Entre os pedidos de impeachment contra Dilma, dois foram protocolados justamente por Jair Bolsonaro — um pedido e um aditamento — , mas as denúncias não foram aceitas. Ao pedido do então deputado, à época considerado do baixo clero da Câmara, foi anexada uma petição com mais de 1,8 milhão de assinaturas a favor do impeachment. Bolsonaro denunciou a presidente por improbidade administrativa, abuso de poder e falta de decoro.

Hoje, é ele que enfrenta essas e outras denúncias — todos os artigos que citou contra Dilma foram usados em pedidos contra ele —, além de ter se tornado também alvo de petições online pelo impeachment.

O presidente também é acusado de cometer crimes contra a soberania nacional e até contra a existência da União e incitar conflitos entre os três poderes.
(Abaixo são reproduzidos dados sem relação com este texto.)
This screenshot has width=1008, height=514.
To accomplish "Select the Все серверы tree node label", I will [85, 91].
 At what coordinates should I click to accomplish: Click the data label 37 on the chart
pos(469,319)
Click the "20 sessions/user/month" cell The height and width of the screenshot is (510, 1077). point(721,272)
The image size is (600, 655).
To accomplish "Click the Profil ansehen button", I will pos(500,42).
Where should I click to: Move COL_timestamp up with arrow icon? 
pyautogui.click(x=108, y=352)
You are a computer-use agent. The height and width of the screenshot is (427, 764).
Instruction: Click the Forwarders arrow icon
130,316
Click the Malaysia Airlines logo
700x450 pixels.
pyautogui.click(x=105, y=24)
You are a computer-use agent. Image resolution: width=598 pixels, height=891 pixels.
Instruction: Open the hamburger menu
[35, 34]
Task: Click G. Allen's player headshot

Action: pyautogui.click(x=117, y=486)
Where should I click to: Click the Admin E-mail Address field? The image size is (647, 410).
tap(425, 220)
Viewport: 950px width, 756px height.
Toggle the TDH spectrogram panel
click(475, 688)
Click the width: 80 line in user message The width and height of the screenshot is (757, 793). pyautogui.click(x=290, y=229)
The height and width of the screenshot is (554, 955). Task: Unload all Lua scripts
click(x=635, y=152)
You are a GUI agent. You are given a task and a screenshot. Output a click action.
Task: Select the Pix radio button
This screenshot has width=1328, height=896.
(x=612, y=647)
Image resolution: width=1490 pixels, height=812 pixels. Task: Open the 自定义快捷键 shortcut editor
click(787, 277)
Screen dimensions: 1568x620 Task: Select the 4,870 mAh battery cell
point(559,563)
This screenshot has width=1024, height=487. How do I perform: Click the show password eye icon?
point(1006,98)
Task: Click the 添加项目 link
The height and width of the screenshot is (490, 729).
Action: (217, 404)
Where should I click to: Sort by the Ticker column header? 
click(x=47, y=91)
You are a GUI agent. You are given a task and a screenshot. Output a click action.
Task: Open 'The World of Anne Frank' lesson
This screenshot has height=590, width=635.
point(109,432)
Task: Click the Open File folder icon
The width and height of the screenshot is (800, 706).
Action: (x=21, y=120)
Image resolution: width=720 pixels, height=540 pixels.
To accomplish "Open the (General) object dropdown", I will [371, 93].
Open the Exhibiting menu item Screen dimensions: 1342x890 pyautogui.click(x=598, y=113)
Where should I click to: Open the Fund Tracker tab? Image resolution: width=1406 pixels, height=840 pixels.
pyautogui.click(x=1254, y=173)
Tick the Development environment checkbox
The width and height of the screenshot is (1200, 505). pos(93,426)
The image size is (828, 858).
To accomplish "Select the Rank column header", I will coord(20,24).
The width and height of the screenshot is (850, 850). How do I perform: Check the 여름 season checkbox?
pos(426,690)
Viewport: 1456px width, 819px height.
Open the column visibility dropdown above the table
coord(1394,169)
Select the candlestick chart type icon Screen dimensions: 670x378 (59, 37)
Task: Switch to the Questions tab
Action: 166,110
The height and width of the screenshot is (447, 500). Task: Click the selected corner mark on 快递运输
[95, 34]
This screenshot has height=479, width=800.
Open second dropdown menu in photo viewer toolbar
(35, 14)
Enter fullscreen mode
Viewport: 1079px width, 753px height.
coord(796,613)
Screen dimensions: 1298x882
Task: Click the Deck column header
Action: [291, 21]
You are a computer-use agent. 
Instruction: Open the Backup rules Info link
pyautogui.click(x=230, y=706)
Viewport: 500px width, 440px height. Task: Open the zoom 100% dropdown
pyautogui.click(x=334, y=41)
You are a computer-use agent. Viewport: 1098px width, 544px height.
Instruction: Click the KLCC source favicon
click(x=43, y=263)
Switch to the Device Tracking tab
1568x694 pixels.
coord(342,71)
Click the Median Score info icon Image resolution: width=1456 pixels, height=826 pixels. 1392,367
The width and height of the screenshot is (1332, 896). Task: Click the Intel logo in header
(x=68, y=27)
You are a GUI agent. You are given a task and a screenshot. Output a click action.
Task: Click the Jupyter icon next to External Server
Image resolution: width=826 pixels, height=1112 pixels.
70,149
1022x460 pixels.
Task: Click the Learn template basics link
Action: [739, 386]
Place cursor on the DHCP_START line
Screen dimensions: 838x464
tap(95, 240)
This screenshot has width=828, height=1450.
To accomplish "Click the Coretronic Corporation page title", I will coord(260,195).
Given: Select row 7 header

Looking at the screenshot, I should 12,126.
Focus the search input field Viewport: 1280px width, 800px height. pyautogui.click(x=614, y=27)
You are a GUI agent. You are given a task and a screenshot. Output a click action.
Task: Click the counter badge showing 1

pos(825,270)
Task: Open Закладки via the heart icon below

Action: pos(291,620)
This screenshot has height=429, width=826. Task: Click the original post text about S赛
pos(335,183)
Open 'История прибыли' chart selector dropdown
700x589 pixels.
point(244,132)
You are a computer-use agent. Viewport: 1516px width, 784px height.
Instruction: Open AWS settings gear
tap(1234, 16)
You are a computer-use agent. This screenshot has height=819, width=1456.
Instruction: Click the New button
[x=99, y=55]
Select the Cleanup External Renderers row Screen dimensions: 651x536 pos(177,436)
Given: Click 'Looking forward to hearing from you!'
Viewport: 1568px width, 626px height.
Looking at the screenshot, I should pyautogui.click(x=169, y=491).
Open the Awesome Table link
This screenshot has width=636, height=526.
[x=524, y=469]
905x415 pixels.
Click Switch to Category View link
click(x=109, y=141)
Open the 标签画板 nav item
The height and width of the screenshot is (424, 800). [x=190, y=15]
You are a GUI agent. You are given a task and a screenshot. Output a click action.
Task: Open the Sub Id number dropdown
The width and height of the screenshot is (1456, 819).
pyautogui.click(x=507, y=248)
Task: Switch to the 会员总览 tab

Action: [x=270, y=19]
O tema mais recorrente entre os pedidos é a pandemia de coronavírus: o que indica que a condução da crise sanitária pelo governo federal, que comprou e divulgou remédios sem eficácia científica comprovada, além de desestimular o isolamento social, gera grande incômodo em atores políticos e sociedade civil.

A atuação do Ministro da Saúde, o General Eduardo Pazuello, hoje é alvo de inquérito do Supremo Tribunal Federal por omissão quanto à crise sanitária em Manaus, no estado do Amazonas. A Agência Pública revelou que o governo sabia da possibilidade de colapso 10 dias antes, e mostrou também a luta dos manauaras em meio à falta de oxigênio nos hospitais.

O segundo tema que mais aparece se refere à participação do presidente nas manifestações antidemocráticas de março e abril de 2020. Por fim, “Polícia Federal” é o terceiro tema mais constante, o que indica que as denúncias do ex-ministro Sérgio Moro sobre suposta intervenção do chefe do Executivo no órgão, para proteger amigos e familiares, também ecoaram. A Pública analisou e resumiu todas as denúncias contra Jair Bolsonaro nesta página Especial — até o momento, a média é de um pedido a cada onze dias de governo.

Bolsonaro vs Dilma

Em 12 de março de 2015, o então deputado federal pelo Partido Progressista (PP/RJ) protocolou pedido de impeachment contra a presidenta Dilma Rousseff (PT). Era a 19ª denúncia por crime de responsabilidade contra a chefe do Executivo petista – que estava em seu segundo mandato – e a 5ª desde sua reeleição.

A denúncia comparava a situação de Dilma Rousseff com a enfrentada por Fernando Collor em 1992, quando fora impeachmado. “Os fatos que levaram à cassação do ex-Presidente Fernando Collor são bem menos graves e inconsistentes que os imputados à Sra. Dilma Rousseff”, defendeu Bolsonaro em suas redes sociais ao protocolar sua denúncia à época, acompanhado de uma foto em seu gabinete com homenagens aos presidentes militares Médici e Figueiredo. Na peça, o proponente afirma, inclusive, que não havia justificativa para a condenação de Collor.